Count the lines in the data below that contain the string "cylinder", and reply with only the number.

>> START DATA ENTRIES

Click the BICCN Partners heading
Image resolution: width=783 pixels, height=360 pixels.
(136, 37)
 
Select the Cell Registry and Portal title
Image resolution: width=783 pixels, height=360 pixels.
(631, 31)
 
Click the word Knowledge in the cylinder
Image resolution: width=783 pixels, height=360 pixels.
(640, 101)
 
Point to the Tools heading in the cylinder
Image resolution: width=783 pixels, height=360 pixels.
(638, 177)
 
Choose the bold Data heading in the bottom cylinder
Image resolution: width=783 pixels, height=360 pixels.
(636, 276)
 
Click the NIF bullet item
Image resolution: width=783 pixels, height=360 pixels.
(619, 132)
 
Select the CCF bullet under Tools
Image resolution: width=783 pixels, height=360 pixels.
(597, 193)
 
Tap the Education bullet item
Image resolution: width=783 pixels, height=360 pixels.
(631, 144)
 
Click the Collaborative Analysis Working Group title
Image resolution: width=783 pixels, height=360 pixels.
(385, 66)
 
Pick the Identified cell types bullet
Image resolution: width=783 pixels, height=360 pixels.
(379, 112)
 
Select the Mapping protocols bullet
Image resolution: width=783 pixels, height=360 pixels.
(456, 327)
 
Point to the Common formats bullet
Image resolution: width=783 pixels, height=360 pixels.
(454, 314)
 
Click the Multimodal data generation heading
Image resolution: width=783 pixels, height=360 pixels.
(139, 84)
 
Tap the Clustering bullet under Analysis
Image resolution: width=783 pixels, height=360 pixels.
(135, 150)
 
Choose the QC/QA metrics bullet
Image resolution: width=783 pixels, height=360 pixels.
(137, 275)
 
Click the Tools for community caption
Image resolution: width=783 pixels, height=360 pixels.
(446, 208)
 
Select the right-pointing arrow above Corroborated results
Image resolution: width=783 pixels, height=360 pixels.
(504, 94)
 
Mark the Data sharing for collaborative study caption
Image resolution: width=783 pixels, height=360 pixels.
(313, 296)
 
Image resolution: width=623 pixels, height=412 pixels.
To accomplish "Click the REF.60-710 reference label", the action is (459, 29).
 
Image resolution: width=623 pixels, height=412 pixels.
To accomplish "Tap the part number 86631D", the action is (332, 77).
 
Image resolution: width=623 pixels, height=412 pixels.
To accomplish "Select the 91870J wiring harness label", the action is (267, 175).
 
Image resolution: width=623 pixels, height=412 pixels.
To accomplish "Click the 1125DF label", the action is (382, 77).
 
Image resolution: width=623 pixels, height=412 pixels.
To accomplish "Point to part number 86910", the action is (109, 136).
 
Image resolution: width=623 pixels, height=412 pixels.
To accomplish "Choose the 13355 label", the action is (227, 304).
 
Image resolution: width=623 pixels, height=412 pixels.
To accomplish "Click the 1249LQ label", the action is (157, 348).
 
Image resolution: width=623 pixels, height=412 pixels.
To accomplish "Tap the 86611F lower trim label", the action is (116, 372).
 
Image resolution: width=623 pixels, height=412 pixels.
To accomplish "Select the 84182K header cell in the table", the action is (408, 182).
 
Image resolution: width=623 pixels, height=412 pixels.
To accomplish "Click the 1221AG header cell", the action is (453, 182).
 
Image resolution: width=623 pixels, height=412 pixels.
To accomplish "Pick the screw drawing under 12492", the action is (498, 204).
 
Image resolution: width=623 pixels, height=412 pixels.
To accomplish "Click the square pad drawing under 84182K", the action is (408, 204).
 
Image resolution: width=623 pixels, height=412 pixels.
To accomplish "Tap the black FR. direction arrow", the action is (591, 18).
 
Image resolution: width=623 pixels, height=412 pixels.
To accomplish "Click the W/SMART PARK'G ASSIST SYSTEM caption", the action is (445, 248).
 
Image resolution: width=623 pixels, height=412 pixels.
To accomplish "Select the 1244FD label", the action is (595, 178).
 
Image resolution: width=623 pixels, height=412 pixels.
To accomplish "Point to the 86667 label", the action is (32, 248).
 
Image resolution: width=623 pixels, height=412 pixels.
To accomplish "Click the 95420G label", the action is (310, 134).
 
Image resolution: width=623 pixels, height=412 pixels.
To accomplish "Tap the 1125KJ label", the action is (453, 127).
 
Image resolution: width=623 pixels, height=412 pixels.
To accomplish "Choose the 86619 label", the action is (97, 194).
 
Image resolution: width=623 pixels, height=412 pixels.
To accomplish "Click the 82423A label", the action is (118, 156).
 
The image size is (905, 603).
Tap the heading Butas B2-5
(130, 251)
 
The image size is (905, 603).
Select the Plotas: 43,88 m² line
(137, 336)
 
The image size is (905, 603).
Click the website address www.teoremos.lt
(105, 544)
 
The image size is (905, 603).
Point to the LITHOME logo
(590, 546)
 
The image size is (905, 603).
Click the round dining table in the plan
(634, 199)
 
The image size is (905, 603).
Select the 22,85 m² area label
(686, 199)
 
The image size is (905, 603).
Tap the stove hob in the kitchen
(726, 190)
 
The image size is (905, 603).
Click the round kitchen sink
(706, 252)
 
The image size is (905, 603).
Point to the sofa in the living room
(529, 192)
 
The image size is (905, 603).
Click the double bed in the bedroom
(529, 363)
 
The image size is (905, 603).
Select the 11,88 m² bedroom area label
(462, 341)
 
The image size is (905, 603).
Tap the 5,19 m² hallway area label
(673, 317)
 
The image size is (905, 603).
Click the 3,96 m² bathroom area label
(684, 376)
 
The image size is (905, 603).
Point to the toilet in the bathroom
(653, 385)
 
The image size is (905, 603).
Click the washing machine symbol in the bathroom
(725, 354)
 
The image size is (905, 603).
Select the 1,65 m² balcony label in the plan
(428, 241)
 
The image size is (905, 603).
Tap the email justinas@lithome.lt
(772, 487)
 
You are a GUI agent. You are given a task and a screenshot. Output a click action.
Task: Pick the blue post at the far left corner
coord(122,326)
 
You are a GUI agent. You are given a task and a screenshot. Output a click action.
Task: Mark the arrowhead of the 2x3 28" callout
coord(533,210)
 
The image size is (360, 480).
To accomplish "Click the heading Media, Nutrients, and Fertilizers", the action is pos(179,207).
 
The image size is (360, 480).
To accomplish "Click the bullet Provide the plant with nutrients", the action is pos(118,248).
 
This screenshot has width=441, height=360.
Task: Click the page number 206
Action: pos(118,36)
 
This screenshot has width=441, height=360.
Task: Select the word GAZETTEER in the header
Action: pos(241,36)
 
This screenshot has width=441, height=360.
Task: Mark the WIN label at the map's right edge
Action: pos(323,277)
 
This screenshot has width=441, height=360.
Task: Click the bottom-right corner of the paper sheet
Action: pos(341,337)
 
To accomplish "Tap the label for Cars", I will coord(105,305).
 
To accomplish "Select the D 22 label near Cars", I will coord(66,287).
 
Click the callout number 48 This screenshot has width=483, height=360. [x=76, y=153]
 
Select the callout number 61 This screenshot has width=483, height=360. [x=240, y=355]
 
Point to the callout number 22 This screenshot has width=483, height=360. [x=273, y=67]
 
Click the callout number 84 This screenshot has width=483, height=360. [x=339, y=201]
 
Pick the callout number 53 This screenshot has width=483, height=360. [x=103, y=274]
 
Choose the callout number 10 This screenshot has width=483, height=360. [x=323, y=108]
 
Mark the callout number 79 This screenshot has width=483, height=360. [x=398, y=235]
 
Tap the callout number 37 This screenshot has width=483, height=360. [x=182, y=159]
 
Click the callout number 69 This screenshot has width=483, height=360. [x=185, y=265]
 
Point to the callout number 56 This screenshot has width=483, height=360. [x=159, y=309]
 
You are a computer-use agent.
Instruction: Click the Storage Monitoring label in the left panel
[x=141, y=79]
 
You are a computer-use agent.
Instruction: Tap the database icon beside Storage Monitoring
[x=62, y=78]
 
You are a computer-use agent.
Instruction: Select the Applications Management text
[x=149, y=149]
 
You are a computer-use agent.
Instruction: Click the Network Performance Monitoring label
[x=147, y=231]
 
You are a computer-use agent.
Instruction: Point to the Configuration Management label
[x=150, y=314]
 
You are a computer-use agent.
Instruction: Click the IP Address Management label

>> END DATA ENTRIES

• FINAL ANSWER: 3